Why People Don't Understand AI
Hoards of people have flocked to the latest buzzing trend, but so few actually understand what it is and how it works.
Introduction
Just recently world leaders gathered to discuss the imposing threat of Artificial Intelligence and how best to deal with it. A global convergence of the most important people discussing AI as if they were the domain exerts and knew everything about it (maybe with the exception of Elon Musk). This convergence is leading to policy changes that could potentially set the future of how businesses build products with AI. The problem is that these people know little of how AI actually works, decisions are seemly being made to aid large existing corporations, and newer companies are being left at the wayside. Add to this a common pattern of grifters being presented as the experts of the whole thing and you start to see cracks emerge.
So what the hell is it anyway?
In short… a statistical prediction model - that’s it. Don’t get me wrong the likes of ChatGPT are mind-bogglingly huge statistical models, but they essentially are still statistical models. For this set of words, in this specific order the most likely output is [this result].
So with this in mind what real threat does AI posses - I’ve written about the dangers of quantity; but ultimately predictive outcomes themselves do not pose much real threat. I doubt we will see a singularity event occur with this as the current approach.
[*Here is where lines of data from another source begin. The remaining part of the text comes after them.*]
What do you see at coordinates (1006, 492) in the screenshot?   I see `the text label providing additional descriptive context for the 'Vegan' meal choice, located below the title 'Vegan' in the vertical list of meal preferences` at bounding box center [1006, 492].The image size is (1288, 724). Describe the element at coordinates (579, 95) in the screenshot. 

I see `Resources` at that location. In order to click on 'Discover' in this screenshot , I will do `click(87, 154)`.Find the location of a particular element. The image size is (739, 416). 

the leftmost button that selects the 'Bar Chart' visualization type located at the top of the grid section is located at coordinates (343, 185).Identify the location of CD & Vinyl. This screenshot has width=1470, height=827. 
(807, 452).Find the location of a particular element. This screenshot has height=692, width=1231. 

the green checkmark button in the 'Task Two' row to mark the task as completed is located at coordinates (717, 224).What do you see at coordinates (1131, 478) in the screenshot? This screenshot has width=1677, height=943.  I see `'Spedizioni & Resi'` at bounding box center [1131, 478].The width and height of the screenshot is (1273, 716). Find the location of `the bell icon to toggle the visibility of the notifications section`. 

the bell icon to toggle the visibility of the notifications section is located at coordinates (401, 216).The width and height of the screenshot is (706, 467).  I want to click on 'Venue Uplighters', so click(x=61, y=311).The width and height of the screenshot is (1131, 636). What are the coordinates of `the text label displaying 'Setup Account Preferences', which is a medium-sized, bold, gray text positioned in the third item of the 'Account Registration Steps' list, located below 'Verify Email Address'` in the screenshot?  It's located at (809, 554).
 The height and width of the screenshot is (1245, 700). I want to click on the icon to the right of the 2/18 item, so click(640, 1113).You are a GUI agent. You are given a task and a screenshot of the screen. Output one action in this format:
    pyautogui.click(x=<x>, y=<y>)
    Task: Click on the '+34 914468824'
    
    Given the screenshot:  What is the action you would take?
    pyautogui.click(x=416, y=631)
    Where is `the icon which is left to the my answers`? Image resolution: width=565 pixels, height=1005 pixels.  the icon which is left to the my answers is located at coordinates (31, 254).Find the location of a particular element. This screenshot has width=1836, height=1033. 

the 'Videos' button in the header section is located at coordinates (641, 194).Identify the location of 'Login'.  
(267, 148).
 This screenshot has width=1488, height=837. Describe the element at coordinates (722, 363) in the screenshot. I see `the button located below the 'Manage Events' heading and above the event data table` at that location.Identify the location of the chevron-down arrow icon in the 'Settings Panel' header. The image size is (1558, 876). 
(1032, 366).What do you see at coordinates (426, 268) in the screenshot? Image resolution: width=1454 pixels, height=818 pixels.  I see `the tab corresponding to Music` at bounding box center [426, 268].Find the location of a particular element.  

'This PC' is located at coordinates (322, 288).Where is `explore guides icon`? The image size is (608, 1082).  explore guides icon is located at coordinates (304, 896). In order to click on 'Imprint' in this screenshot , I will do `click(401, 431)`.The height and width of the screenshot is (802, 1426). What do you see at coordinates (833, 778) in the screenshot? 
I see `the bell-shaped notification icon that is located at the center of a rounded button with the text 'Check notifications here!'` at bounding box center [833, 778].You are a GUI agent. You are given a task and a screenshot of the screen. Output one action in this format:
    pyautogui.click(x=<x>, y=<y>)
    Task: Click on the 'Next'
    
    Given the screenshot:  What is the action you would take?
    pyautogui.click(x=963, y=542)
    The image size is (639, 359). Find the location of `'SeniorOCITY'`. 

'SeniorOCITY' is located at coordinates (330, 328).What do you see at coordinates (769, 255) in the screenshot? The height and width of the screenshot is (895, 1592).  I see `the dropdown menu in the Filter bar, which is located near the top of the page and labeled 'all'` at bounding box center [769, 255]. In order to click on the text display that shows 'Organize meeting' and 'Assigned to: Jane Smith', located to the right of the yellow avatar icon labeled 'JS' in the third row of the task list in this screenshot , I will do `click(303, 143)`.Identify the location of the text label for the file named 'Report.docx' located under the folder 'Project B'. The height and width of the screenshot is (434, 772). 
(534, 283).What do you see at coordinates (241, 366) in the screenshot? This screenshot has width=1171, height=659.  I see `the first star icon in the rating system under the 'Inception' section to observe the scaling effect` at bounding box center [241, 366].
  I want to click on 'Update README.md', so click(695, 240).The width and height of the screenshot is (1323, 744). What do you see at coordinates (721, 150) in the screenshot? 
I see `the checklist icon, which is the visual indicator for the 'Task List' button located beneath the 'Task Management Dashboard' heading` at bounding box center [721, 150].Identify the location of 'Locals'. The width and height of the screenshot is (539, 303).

A predictive model is not a form of intelligence that will aim to take over the world. It doesn’t think for itself, it’s simply a most likely outcome in response to a particular input. Maybe my brain simply can’t move past the models and functions that operate under the hood, how the weighting is calling the shots - but honestly I don’t see a monumental danger in AI taking over the world right now.
Where the money is…
One thing that has struck me over the past year or so is the sheer volume of people who have jumped onto the AI bandwagon. Don’t get me wrong It’s a common theme in the tech industry to jump on opportunities much like the crypto rush or the dotcom boom; when the scent of money seems to be present the hoards of charlatans will accordingly appear; but AI seems to have taken this to an extreme of which I have never seen before.
It’s always struck me as surprisingly odd that an industry that was built upon the work of engineers and technologists, that was fiercely elitist in nature, and created one of the most meritocratic systems ever should give away it’s wares to useless morons who seem to want to capitalise on the whole thing.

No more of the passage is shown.